If the Old West is America’s mythic past, then the South is its xenotopia, its Orient. Uncle Tom’s Cabin, as discussed previously, partakes in both the Oriental and the Gothic. The HBO series Trueblood focuses on the small Louisiana town of Bon Temps in a world in which vampires have “come out of the coffin.” Likewise, it takes part of the Orientalism and the Gothicism stereotypically associated with the South, using the South as a blank screen for fantasies of, among other things, deviant sexuality.
(Caveat: I’ve only seen the first four episodes.)
Someone’s been bumping off human women who sleep with vampires (“fang-bangers”), and the protagonist Mary Sue… sorry, Sookie enlists her neighbor vampire Bill to drive her out to “Fangtasia,” a vampire bar so she can investigate with her telepathic ability.
Sookie is unimpressed by Fangtasia, with its souvenir t-shirts and desperate human wannabes, like a BDSM club that’s been overrun by vanilla tourists. “It’s like somebody opened a vampire bar in Disneyland,” she comments. It isn’t clear what she is comparing it to, if this is the first vampire bar she’s ever seen. Bill peevishly claims, “It gets more authentic as it gets later.” What he means by “authentic” isn’t clear either, as the real vampires act like snotty club kids who’ve read the Cliff notes to Anne Rice.
Earlier, Bill refers to Sookie’s white print dress as making her look like “vampire bait,” so stereotyping works both ways.

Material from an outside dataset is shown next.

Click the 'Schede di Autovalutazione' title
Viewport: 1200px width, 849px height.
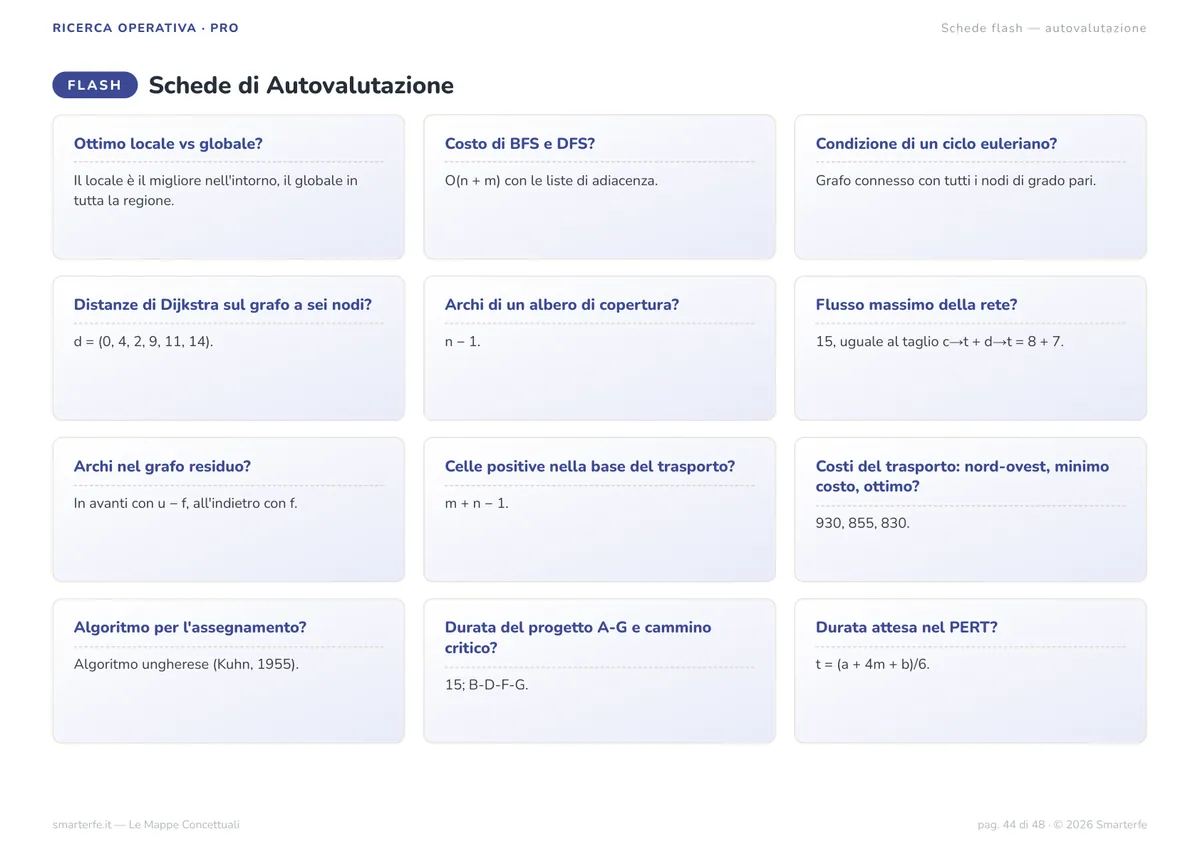click(x=301, y=85)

If “Trueblood” uses vampires as a metaphor for gays and other sexual “others”, fetish fashion is used as a synechdoche for deviant sexuality in general.
For a series that begins with a warning not to believe in vampiric stereotypes, “Trueblood” pretty much runs on stereotypes. Apart from a few spokes people who appear on TV talk shows arguing for equal rights, most vampires live up to every trait their enemies claim. They kill people, they seductive, they’re arrogant, and they have a “vampire agenda.”

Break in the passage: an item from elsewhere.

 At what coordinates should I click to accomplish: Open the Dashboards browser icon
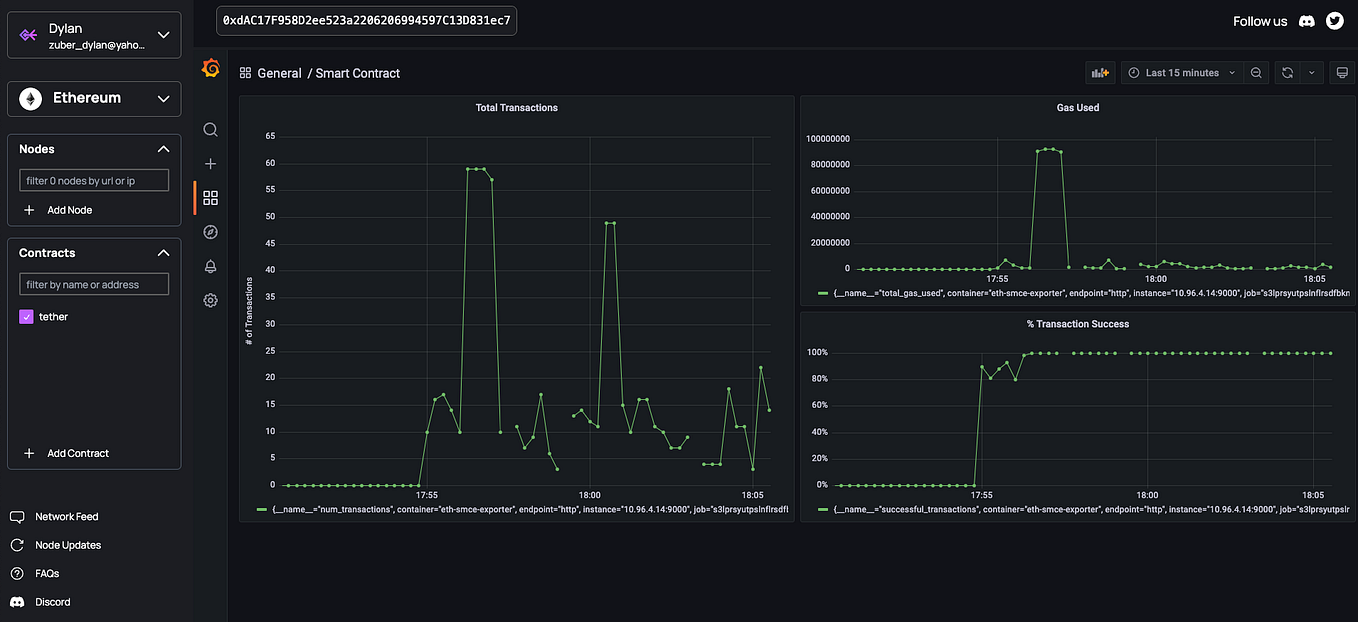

This reliance on cliche extends to the human characters, most of whom are either defined by their excessive sexuality or their condemnation of the first group. Sookie’s friend Tara chides Sookie’s dim-witted, pussy-hound brother for being “such a fucking cliche,” ignoring the fact that she’s a classic white-girl’s-sassy-black-female-friend.
At least since Bram Stoker’s Dracula, vampires have stood as a symbol of deviant sexuality, exposed through the mode of . We live in a more explicit age than Stoker did, and we want to see more. Fetish and BDSM is used to depict what was once only hinted at. In a way, Trueblood almost makes the vampire elements redundant.
On a personal note, I’m a little disappointed by Trueblood. Alan Ball’s previous series Six Feet Under was, in many ways, a Gothic story, with the characters struggling with isolation and irrational compulsions and the return of the repressed past. The setting, the slightly grubby outskirts of Los Angeles, is far removed from the usual settings and trappings of the Gothic, but it just proves you don’t need a crumbling castle.
Trueblood has the trappings of the Gothic (a heroine with a special perception of the world, a brooding, mysterious man, sexually deviant people who dress in black, etc.) but there are no particular depths to the characters.
Then again, working on Six Feet Under was probably not a terribly fun experience, so perhaps working on something relatively light and fun is understandable.